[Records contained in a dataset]
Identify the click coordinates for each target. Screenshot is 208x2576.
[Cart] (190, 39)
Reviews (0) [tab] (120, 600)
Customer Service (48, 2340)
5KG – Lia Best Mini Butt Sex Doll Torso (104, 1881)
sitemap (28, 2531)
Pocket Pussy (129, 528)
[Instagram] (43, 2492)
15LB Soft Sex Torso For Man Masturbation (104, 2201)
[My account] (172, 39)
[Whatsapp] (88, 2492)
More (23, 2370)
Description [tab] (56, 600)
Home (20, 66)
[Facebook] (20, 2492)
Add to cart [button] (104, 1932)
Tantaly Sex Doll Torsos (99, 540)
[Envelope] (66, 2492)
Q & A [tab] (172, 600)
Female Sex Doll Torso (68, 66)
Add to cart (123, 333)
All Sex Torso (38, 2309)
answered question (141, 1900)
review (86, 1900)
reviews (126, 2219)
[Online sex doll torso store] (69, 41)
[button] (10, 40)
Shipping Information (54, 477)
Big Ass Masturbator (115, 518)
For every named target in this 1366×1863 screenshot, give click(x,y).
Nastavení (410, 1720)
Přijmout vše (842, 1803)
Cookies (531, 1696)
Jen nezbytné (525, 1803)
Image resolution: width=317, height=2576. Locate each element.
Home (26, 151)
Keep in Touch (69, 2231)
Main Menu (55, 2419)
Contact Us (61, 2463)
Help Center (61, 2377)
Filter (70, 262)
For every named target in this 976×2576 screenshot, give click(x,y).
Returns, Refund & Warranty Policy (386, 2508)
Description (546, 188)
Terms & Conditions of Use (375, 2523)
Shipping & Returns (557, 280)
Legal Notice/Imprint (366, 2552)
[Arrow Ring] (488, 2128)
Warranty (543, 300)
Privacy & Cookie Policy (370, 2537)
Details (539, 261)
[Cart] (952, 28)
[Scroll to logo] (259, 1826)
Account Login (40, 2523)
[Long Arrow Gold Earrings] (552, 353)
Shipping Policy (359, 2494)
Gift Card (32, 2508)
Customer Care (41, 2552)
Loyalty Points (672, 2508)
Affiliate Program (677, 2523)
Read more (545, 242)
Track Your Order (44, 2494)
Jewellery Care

[The problem] Those lines of the records that contain the string "each" should be identified and copied.

[Expected answer]
Identify the click coordinates for each target. Screenshot is 208x2576.
Image resolution: width=317, height=2576. Locate each element.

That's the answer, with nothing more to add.